● EXCERTO DO TEXTO
_ _ _ _

Vivemos numa era tecnológica, na qual a internet oferece grandes possibilidades de encontro, contacto e conexão. Segundo o relatório Digital 2024, elaborado pela We Are Social & Meltwater, os portugueses passam, em média, 141 minutos por dia nas redes sociais. Este valor evidencia a crescente tendência de estarmos cada vez mais online e conectados, diluindo, por vezes, os contornos do que verdadeiramente importa ao nosso coração e à nossa fé.
Acontece que, embora a tecnologia tenha trazido inúmeros avanços e benefícios, também exige prudência. Deve ser orientada para o bem comum, funcionando como instrumento ao serviço das pessoas e respeitando a sua história, cultura e tradições — nunca se tornando um ídolo que, mal utilizado, possa levar-nos a perder a nossa humanidade e, por conseguinte, a nossa alma.
Estar constantemente online, ser notificado a todo o instante, procurar o prazer em ver e ser visto, gostar e ser gostado, partilhar, difundir, comentar e ser comentado… tudo isto pode distrair profundamente o nosso olhar, levando-nos a viver mais na realidade virtual do que na real. Quanto mais tempo nos mantemos fora de nós, mais nos afastamos do momento presente e, tantas vezes, da própria graça de Deus.
Não basta estarmos fisicamente presentes; é necessário estarmos também com a mente, o coração e o espírito. O telemóvel faz com que muitos, mesmo sentados à mesma mesa, estejam ausentes — deslizando os dedos pelo ecrã, estão online para o mundo digital, mas offline para a família e para quem está realmente ao seu lado.
«O essencial é invisível aos olhos» — dizia o Pequeno Príncipe. Com a proliferação dos ecrãs, muitas vezes, o essencial torna-se invisível ao coração.
Mesmo nas igrejas e nos momentos de oração, a realidade virtual acompanha-nos: o toque do telemóvel, as constantes notificações, trazem consigo o ruído da distracção, roubando à alma o silêncio de que tanto necessita para o verdadeiro encontro com Deus. A oração exige escuta e silêncio, e estes são cada vez mais difíceis de alcançar.
É imperioso estarmos vigilantes quanto à distracção digital — porque ela rouba-nos o tempo destinado ao que é mais sagrado: à oração, ao contacto com os filhos, ao prazer da leitura da Palavra, à generosidade de visitar um doente, à escuta atenta de um amigo — não de modo superficial, como nas redes, mas com a profundidade que a vida real exige.

_ _ _ _

● LISTA DE TAREFAS
1 > Responda às perguntas sobre o texto acerca da distração digital:
(a) Segundo o relatório Digital 2024, quantos minutos por dia passam os portugueses, em média, nas redes sociais?
(b) A quem é atribuída a frase «O essencial é invisível aos olhos»?
(c) O que exige a oração, segundo o texto?
2 > Atualize o trecho do texto sobre a distração digital entre "Vivemos numa era" e "a nossa alma.", inclusive, trocando "prudência" por "cautela".
3 > No texto sobre a distração digital, indique todas as realidades sagradas a que se destina o tempo que, segundo o último parágrafo, essa distração nos rouba.
O material apresentado a seguir não tem qualquer relação com o texto.

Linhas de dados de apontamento

_ _ _ _

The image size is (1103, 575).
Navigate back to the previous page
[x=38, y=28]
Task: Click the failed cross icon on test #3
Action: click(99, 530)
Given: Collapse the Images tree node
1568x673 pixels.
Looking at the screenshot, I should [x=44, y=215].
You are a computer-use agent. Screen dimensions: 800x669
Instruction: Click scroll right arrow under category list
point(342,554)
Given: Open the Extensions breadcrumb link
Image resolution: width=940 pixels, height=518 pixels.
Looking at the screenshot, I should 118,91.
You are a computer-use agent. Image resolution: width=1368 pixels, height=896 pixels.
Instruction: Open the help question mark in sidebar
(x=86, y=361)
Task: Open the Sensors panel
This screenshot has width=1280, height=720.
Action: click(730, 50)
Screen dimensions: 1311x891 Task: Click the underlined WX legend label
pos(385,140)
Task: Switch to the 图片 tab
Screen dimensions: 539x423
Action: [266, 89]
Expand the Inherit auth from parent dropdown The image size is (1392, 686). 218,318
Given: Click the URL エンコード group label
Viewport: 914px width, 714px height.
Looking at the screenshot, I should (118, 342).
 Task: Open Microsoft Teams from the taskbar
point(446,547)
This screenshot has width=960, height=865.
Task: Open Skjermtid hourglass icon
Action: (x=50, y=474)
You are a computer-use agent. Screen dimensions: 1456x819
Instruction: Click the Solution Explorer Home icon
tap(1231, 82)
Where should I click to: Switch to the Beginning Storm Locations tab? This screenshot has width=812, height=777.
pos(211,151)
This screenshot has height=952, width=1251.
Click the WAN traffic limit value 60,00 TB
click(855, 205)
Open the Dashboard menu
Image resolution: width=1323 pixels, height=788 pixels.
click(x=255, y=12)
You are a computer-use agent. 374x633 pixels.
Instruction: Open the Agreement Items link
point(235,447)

_ _ _ _

● RESPOSTAS
1 >
(a) 141 minutos.
(b) Ao Pequeno Príncipe.
(c) Escuta e silêncio.

2 >
Vivemos numa era tecnológica, na qual a internet oferece grandes possibilidades de encontro, contacto e conexão. Segundo o relatório Digital 2024, elaborado pela We Are Social & Meltwater, os portugueses passam, em média, 141 minutos por dia nas redes sociais. Este valor evidencia a crescente tendência de estarmos cada vez mais online e conectados, diluindo, por vezes, os contornos do que verdadeiramente importa ao nosso coração e à nossa fé.
Acontece que, embora a tecnologia tenha trazido inúmeros avanços e benefícios, também exige cautela. Deve ser orientada para o bem comum, funcionando como instrumento ao serviço das pessoas e respeitando a sua história, cultura e tradições — nunca se tornando um ídolo que, mal utilizado, possa levar-nos a perder a nossa humanidade e, por conseguinte, a nossa alma.

3 >
- a oração
- o contacto com os filhos
- o prazer da leitura da Palavra
- a generosidade de visitar um doente
- a escuta atenta de um amigo